- **WHAT THIS TASK INVOLVES**:
Print the lines that run from the line with "The width and height of the screenshot is (945, 732)." to the line with "The height and width of the screenshot is (616, 787).", keeping both end lines, exactly as they appear in the entries below, and nothing else.

- **DATA PROVIDED**:
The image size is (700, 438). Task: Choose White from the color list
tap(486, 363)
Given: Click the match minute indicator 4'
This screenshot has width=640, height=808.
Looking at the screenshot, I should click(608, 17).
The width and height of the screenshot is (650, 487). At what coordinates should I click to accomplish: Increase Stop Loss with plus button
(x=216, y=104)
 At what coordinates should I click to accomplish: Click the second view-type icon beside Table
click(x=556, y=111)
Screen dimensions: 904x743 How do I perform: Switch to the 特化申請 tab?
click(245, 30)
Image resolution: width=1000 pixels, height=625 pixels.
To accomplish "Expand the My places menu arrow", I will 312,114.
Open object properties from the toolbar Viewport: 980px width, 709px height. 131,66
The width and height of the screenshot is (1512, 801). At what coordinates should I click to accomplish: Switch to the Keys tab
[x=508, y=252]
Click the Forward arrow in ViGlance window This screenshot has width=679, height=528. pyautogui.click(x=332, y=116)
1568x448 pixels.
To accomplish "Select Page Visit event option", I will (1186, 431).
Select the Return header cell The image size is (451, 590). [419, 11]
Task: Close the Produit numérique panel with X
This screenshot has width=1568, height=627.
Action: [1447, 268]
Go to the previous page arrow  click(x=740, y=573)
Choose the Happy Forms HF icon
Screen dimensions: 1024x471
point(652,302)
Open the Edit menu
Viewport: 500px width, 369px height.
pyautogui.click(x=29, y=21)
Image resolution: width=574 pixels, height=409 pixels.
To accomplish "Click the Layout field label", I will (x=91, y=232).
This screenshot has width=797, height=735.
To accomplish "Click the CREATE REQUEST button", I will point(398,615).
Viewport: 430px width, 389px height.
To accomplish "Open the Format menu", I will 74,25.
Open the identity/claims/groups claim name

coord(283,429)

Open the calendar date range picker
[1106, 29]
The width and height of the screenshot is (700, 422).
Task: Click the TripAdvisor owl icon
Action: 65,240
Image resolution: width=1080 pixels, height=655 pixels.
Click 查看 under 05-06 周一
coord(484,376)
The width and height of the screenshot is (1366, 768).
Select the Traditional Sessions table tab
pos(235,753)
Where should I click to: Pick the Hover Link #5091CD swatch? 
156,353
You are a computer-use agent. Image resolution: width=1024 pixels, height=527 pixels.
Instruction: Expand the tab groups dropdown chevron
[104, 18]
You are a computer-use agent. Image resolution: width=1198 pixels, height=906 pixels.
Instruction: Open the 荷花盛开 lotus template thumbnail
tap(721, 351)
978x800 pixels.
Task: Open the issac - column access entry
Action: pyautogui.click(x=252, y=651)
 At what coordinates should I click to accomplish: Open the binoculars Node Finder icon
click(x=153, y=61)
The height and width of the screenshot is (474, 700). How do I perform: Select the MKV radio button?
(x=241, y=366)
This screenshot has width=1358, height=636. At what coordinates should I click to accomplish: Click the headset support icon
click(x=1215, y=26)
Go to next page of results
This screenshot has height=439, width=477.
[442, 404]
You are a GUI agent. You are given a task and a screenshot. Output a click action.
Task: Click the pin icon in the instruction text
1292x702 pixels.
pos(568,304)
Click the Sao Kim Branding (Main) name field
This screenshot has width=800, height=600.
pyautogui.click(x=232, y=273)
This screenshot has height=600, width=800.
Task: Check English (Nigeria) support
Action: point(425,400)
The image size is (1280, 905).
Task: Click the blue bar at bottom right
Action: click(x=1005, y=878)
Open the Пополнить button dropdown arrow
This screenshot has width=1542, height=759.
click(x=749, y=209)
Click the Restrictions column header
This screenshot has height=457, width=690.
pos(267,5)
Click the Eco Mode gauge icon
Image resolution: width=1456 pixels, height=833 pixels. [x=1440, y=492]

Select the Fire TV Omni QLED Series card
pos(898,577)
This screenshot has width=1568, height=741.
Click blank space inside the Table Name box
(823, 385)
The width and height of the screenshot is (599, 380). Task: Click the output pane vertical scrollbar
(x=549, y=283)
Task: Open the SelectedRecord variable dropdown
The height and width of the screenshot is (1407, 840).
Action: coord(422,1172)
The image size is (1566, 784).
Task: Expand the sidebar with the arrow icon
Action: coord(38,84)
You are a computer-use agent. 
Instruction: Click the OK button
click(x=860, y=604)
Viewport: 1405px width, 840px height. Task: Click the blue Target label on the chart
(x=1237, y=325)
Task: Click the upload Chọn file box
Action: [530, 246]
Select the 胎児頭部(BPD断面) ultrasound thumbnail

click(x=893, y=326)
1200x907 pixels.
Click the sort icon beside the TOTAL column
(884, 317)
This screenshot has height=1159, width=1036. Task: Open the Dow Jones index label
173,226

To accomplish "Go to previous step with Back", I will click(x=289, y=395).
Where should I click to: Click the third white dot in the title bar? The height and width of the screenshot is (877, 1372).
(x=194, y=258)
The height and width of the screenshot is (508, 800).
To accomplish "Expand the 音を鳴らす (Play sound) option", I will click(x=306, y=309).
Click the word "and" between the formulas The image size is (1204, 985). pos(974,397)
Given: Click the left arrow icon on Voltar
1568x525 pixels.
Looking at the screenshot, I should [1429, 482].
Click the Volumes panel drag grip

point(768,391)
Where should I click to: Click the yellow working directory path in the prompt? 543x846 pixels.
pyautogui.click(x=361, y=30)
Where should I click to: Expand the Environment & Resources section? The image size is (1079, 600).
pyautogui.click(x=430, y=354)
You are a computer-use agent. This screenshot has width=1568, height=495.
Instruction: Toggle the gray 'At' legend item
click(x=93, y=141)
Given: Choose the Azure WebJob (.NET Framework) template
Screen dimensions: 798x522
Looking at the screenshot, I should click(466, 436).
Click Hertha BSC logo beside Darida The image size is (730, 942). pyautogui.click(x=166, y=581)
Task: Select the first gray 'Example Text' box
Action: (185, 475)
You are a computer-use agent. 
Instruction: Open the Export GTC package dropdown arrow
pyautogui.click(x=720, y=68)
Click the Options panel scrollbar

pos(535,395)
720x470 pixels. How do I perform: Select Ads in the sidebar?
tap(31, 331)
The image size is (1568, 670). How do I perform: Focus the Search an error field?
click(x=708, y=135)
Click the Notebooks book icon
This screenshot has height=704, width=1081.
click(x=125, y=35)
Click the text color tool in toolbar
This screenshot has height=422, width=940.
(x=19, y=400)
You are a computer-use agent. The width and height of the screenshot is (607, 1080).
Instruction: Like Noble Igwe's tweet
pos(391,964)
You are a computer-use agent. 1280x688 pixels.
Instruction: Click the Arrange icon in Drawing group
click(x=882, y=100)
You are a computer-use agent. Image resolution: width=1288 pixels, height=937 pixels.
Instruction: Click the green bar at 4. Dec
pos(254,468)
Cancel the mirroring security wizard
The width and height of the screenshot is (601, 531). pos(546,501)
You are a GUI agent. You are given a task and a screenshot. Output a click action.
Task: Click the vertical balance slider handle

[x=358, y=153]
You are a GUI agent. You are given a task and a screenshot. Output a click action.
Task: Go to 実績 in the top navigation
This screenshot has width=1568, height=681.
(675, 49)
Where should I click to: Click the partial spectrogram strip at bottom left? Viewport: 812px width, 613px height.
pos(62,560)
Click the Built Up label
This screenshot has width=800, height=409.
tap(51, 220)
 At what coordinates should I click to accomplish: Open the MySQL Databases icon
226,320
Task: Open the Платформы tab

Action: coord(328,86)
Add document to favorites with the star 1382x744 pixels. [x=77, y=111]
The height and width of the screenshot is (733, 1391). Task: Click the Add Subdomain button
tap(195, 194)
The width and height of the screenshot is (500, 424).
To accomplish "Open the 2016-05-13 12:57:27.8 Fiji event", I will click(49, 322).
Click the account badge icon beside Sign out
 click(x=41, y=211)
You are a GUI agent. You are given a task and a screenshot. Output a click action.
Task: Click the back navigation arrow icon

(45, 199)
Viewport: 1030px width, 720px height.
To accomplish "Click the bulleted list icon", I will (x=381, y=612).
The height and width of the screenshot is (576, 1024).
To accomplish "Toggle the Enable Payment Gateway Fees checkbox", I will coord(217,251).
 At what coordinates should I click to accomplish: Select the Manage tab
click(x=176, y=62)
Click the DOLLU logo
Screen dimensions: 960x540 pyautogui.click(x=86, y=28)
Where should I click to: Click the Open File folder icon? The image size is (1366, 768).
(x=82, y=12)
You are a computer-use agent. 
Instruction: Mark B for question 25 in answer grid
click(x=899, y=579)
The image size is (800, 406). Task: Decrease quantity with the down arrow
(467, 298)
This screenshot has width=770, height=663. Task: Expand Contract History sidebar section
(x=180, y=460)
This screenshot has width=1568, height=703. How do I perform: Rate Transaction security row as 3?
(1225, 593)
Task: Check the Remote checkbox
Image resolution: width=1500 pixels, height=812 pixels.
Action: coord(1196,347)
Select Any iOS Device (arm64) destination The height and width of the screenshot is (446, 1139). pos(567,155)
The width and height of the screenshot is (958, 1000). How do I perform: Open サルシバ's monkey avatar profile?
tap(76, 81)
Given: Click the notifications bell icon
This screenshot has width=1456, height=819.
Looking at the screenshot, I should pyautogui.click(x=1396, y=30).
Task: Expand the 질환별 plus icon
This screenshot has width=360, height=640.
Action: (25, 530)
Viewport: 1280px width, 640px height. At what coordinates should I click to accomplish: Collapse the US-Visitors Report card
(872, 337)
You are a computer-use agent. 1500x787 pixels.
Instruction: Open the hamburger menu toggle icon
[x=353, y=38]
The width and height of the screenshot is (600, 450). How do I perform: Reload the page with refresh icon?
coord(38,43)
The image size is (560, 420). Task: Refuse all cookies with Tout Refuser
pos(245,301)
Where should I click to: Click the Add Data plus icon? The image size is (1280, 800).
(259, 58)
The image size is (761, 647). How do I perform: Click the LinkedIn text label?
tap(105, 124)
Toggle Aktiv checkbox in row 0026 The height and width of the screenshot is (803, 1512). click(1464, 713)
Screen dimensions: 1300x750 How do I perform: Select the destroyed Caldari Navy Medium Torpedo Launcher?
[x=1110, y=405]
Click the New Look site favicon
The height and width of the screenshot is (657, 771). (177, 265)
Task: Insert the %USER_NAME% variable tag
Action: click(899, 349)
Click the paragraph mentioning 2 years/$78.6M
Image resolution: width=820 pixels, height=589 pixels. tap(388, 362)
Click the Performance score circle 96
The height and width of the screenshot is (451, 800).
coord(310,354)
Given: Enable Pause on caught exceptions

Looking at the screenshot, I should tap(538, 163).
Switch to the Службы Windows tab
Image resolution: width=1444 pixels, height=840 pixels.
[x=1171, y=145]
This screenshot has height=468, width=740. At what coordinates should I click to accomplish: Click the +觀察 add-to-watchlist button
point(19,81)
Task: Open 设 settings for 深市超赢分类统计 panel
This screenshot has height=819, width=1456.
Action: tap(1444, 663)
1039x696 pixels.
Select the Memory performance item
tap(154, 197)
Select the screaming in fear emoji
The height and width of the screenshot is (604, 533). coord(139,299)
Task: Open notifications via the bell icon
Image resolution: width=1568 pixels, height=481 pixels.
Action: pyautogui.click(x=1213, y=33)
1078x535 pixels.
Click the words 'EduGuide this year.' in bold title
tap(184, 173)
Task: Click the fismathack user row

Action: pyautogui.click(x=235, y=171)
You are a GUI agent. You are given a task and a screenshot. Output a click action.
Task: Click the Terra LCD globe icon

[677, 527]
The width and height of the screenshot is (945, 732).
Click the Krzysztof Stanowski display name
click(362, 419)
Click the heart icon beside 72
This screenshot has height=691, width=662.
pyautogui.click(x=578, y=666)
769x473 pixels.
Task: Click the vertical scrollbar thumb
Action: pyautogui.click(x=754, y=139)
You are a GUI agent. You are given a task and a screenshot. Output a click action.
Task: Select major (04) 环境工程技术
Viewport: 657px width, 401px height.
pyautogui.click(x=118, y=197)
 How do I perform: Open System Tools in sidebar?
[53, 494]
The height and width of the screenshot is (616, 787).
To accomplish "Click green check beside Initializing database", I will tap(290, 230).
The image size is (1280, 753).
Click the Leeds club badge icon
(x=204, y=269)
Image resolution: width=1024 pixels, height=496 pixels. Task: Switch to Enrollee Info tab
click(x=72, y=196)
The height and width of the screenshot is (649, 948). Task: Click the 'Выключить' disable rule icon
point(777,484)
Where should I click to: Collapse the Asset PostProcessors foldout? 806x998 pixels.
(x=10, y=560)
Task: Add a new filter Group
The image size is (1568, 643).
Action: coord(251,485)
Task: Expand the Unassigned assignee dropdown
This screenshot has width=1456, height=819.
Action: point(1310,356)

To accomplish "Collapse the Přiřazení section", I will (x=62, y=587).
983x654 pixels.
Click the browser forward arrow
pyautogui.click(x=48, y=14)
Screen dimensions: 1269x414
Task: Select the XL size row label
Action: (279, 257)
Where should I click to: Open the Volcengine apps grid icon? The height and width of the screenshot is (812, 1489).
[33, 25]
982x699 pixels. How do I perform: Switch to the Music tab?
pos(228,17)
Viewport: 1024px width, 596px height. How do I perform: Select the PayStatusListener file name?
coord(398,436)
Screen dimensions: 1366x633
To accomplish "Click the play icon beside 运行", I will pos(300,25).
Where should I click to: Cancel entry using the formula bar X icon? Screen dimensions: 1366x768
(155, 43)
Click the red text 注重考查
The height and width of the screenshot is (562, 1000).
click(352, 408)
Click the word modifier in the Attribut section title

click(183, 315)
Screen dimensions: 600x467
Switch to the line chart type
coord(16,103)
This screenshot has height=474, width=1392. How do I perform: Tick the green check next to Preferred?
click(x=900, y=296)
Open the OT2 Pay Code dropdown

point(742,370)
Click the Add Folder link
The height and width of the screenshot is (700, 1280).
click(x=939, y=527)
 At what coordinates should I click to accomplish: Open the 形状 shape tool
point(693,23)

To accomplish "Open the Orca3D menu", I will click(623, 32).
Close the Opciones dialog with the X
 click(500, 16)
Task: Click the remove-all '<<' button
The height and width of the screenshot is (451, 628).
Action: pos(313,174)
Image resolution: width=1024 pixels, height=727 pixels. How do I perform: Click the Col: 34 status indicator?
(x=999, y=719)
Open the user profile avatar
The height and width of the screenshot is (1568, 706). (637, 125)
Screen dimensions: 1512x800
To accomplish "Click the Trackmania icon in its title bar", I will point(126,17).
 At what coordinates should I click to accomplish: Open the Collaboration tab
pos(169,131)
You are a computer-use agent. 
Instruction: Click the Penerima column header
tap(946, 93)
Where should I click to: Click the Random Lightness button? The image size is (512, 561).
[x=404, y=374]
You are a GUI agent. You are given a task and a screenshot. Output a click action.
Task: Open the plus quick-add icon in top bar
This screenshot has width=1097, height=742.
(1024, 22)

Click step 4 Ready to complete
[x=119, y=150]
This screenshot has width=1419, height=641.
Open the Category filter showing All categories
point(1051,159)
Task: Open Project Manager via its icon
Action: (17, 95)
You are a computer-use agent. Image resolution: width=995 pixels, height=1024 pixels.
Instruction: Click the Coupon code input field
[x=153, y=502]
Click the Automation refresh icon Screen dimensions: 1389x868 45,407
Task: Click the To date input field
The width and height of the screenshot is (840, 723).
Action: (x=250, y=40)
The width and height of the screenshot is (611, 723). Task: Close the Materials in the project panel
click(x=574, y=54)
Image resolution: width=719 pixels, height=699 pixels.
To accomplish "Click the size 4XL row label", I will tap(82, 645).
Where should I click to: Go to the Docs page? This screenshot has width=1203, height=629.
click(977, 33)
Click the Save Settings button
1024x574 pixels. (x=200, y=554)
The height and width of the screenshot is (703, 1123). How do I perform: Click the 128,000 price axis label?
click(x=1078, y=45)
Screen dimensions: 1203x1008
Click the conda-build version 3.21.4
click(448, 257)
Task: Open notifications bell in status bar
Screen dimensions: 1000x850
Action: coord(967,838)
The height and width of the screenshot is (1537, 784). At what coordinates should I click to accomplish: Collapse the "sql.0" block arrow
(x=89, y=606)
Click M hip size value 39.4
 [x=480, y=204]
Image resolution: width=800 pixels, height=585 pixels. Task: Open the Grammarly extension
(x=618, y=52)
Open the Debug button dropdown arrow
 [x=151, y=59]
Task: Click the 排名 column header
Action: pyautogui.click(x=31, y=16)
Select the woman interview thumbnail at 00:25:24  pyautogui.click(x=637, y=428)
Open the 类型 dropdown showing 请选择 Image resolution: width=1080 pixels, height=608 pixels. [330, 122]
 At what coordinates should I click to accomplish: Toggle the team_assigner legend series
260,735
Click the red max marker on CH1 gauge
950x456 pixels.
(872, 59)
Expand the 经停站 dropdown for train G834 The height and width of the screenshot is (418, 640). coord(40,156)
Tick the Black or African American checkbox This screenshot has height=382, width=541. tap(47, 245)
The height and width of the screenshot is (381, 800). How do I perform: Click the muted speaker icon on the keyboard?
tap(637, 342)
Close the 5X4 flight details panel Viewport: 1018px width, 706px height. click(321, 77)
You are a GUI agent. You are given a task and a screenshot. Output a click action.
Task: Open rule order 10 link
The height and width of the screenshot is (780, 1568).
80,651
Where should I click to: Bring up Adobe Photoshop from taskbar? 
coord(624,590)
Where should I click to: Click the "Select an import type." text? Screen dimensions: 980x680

- **SOLUTION**:
The width and height of the screenshot is (945, 732).
Click the Krzysztof Stanowski display name
click(362, 419)
Click the heart icon beside 72
This screenshot has height=691, width=662.
pyautogui.click(x=578, y=666)
769x473 pixels.
Task: Click the vertical scrollbar thumb
Action: pyautogui.click(x=754, y=139)
You are a GUI agent. You are given a task and a screenshot. Output a click action.
Task: Select major (04) 环境工程技术
Viewport: 657px width, 401px height.
pyautogui.click(x=118, y=197)
 How do I perform: Open System Tools in sidebar?
[53, 494]
The height and width of the screenshot is (616, 787).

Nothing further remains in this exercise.